Pelita untuk Nusantara

id Listrik di HPK,Listrik IKN,Pekerja konstruksi IKN

Pelita untuk Nusantara

Lampu menyala di Istana Garuda, Ibu Kota Nusantara, Kalimantan Timur, Rabu (14/8/2024). ANTARA/Putu Indah Savitri

IKN (ANTARA) - Senja tak lagi menakutkan.

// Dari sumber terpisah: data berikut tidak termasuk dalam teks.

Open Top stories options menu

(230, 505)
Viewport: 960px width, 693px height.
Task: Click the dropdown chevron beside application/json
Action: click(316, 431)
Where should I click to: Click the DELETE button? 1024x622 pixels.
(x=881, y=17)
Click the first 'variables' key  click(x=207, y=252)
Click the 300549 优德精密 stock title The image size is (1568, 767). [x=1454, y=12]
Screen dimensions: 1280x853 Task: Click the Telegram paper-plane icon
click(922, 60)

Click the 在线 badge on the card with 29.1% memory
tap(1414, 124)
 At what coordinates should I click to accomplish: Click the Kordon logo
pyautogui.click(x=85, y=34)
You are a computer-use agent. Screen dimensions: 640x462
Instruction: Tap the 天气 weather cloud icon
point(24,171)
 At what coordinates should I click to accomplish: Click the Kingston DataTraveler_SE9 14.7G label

Malam pun tak lagi dihantui kegelisahan.

Itulah yang disampaikan oleh Yuda Ramadani Lubis ketika membagikan kisah ihwal masuknya listrik dari PLN ke Hunian Pekerja Konstruksi (HPK) Ibu Kota Nusantara (IKN) pada pertengahan 2023.

Yuda merupakan Kepala Divisi Logistik dan Keuangan Tim Transisi Otorita IKN. Ia telah menetap di hunian pekerja sejak kawasan tersebut masih berupa hutan belantara.

Boleh dibilang, Yuda merupakan salah seorang dari pekerja pertama yang tinggal di kawasan pembangunan Ibu Kota Nusantara (IKN).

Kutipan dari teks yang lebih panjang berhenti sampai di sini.